Provided material:
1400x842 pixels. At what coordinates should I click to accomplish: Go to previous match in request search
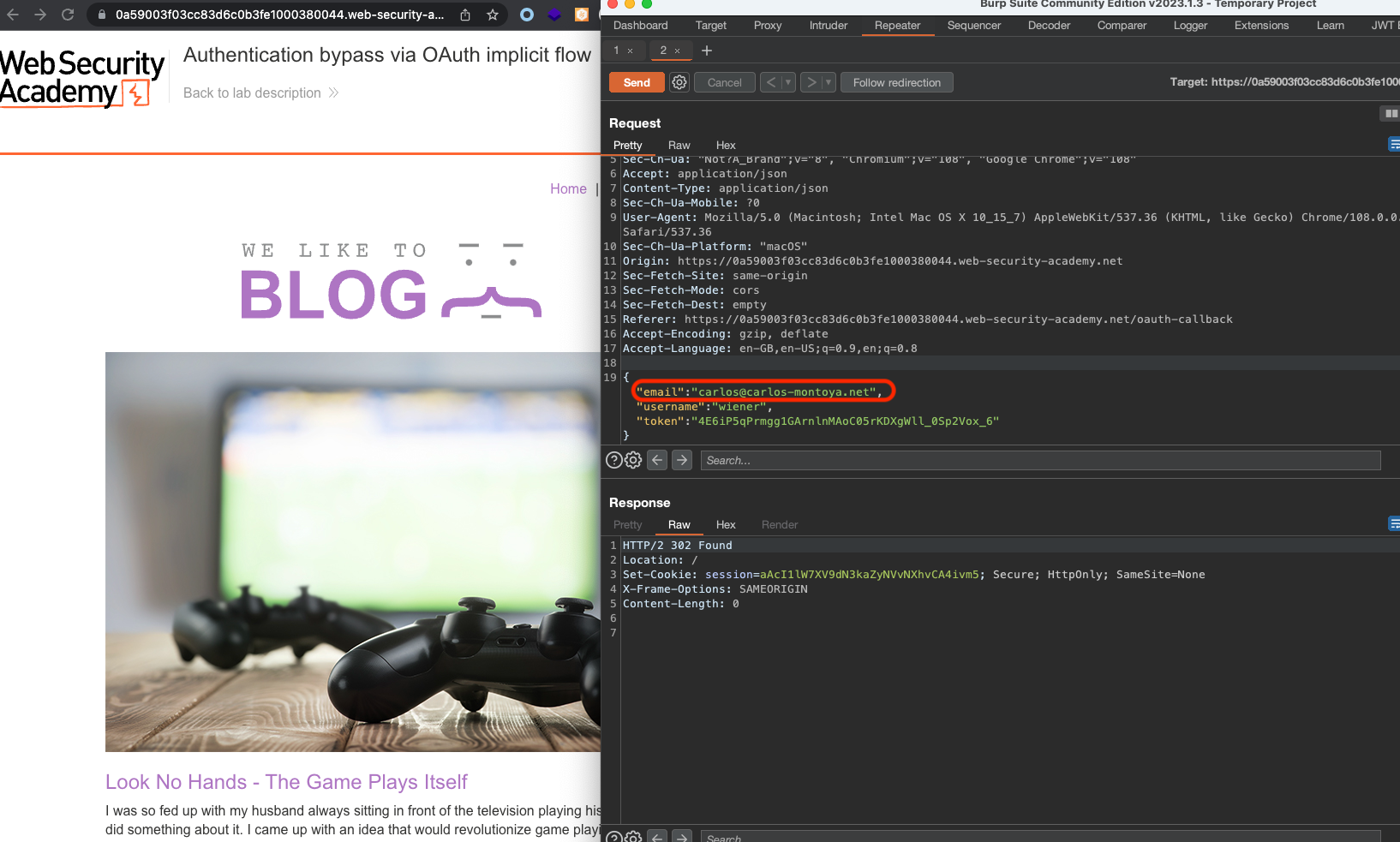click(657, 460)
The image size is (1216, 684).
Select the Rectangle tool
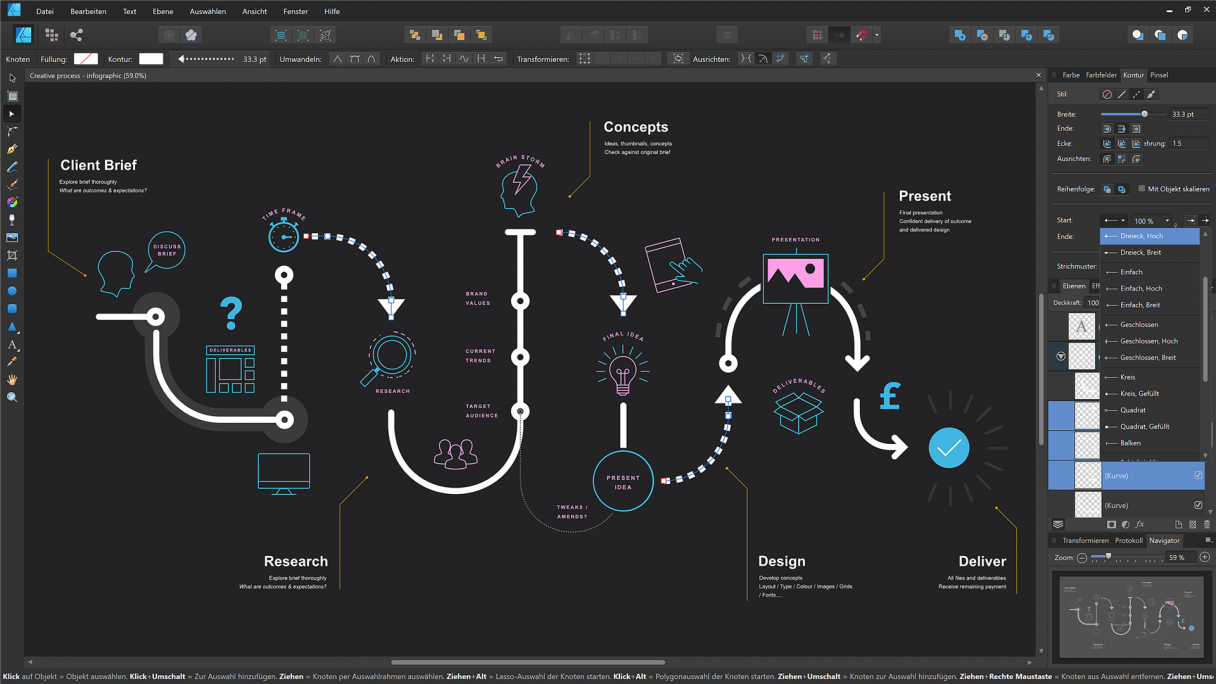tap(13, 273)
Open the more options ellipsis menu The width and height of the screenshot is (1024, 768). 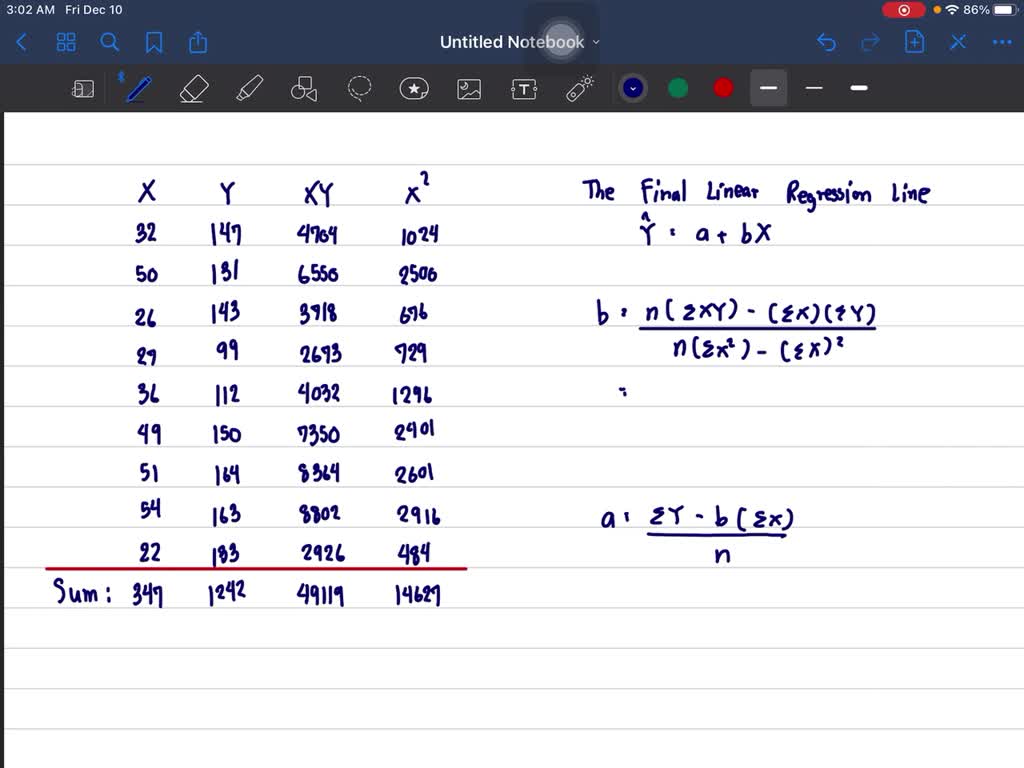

Aim of the exercise: Leave out the pictures, and write out exactly the lines from the line containing "Select the Rectangle tool" through the end of the records above.

Written solution:
Select the Rectangle tool
tap(13, 273)
Open the more options ellipsis menu The width and height of the screenshot is (1024, 768). 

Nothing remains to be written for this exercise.